Tarkovsky has some advice for poets or, say, those who want to write poetry but see ‘no better path in this tangled world.’ He advocates thus: ‘don’t describe too early [the] battles or the trials of love,’ and warns, ‘refrain from prophecy.’ The word, he reiterates, ‘is only a skin,’ and cautions, ‘any line in your poem can sharpen the knife of your fate.’  

Poets are of various dispositions. Some are aware that a word or line can nudge fate and not always towards happy outcomes and would therefore exercise reticence whereas others feel compelled to write regardless. Nazim Hikmet, Faiz Ahmed Faiz and others were incarcerated. Nazim was eventually exiled.
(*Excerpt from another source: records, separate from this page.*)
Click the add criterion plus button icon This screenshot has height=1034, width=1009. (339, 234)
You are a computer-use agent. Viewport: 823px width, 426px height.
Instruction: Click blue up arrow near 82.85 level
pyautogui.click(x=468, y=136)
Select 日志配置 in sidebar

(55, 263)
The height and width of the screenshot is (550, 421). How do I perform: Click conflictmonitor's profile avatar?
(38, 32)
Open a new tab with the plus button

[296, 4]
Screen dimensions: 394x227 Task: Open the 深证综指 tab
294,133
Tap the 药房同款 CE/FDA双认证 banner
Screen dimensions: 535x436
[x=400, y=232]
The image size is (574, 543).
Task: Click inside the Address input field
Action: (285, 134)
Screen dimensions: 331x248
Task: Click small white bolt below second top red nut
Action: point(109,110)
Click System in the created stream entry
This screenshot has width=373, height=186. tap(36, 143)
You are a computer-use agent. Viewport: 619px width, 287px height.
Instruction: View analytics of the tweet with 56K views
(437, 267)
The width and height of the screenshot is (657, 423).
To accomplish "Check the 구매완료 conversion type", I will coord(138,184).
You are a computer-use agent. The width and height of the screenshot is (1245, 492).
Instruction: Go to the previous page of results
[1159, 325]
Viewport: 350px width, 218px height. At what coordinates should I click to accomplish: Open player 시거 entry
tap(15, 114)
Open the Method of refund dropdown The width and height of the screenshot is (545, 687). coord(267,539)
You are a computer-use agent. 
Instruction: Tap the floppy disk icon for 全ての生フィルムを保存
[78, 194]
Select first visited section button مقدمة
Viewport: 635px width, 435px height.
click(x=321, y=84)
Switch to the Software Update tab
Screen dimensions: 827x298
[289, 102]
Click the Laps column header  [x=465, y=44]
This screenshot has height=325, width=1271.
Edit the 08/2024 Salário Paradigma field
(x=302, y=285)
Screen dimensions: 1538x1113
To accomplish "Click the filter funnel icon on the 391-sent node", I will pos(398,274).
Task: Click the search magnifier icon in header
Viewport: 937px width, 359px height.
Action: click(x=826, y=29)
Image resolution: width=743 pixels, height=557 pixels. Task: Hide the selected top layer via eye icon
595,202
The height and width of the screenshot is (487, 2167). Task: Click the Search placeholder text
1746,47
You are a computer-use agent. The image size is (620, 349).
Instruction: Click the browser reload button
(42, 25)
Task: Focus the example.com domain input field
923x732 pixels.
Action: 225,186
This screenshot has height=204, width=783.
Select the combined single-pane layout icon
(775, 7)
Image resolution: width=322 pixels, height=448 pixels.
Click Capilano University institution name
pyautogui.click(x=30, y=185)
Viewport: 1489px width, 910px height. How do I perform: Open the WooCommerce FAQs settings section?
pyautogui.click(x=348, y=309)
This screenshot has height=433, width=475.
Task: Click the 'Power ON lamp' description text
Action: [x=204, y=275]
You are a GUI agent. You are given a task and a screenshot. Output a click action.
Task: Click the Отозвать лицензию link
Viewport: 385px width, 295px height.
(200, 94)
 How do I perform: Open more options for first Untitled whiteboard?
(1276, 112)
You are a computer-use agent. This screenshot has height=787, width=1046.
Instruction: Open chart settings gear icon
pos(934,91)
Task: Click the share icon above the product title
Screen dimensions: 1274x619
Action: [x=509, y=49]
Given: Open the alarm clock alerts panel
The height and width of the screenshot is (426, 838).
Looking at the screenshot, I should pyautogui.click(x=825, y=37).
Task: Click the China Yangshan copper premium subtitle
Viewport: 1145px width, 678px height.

Exponents of the word have been threatened, assaulted, tortured and killed.

Federico García Lorca was assassinated at the beginning of the Spanish Civil War in 1936, some claim because he was a socialist. Pablo Neruda, who also wrote about the terrible Spain of that time along with a host of other writers including W H Auden and Lorca himself, offered one of the most beautiful eulogies written by a poet for a fellow poet (Ode to Federico García Lorca):

If I could cry out of fear in a lonely house,
if I could take out my eyes and eat them,
I would do it for your mournful orange tree voice
and for your poetry that comes out screaming.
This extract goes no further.